Targeting the ICOS/ICOS-L pathway in a mouse model of established allergic asthma disrupts T follicular helper cell responses and ameliorates disease

Background Allergic asthma is characterized by chronic inflammation and remodelling of the airways, associated with dysregulated type 2 immune responses and allergen-specific IgE. T follicular helper cells (T-FH) are crucial in T-dependent B-cell responses and have been implicated in allergic airway disease (AAD). T-FH, unlike other CD4(+) T cells, are uniquely reliant on continuous ICOS signalling to maintain their phenotype after T-cell priming; therefore, disrupting this signal can impair T-FH responses. However, the contribution of T-FH to disease during chronic aero-allergen exposure and the therapeutic potential of targeting these cells have not been evaluated. Methods To establish AAD, female BALB/c mice were repeatedly exposed to house dust mite or Alternaria alternata three times a week for up to 5 weeks.

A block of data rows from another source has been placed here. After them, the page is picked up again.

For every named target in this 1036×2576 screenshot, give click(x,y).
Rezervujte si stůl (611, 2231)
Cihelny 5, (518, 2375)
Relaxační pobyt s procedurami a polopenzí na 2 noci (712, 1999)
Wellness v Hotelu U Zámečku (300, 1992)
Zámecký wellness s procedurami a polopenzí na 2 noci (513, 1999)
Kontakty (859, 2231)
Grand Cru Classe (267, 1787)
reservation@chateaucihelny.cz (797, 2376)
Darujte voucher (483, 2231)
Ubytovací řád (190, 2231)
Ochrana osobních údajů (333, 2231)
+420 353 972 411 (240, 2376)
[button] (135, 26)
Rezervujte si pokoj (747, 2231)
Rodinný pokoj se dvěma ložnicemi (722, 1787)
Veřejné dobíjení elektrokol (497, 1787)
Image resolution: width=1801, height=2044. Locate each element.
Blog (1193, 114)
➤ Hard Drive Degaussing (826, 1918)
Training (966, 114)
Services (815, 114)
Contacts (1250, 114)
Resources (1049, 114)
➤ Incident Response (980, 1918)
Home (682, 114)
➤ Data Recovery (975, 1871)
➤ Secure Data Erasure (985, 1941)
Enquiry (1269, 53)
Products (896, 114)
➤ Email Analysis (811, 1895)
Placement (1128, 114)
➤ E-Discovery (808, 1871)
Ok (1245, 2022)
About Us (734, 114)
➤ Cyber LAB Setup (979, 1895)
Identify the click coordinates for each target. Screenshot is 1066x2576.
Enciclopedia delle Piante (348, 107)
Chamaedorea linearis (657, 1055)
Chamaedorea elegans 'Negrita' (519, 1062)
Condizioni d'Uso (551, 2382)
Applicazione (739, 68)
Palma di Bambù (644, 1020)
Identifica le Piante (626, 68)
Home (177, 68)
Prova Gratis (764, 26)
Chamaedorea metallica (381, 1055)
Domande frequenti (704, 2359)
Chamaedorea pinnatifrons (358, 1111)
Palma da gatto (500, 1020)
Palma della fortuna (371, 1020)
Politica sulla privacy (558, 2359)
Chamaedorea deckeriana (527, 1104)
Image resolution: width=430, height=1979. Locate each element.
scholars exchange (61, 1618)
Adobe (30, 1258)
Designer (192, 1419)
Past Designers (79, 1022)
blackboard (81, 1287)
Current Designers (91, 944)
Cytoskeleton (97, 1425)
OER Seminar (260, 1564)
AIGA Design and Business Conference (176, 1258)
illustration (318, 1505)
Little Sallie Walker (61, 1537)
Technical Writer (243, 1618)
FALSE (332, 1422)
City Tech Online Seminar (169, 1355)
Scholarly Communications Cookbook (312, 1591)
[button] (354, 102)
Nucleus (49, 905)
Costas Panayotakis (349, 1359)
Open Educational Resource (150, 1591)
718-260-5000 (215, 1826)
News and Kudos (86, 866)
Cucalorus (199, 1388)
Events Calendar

To examine the impact of T-FH on AAD, mice were allergen exposed for 5 weeks and co-administered anti-ICOS Ligand-targeted antibodies, three times a week for the last 2 weeks. Results T-FH were first observed in the lung-draining lymph nodes and with further exposure were also found locally within the lungs. T-FH accumulated with sustained allergen exposure, alongside germinal centre (GC) B cells. Blockade of ICOS signalling after AAD establishment successfully depleted T-FH but did not affect the differentiation of other CD4(+) T-cell subsets. This reduced GC responses, allergen-specific IgE, inflammation, pulmonary IL-13 and airway hyper-responsiveness. Conclusions T-FH are crucial in the regulation of AAD and the ICOS/ICOS-L pathway could represent a novel therapeutic target in allergic asthma.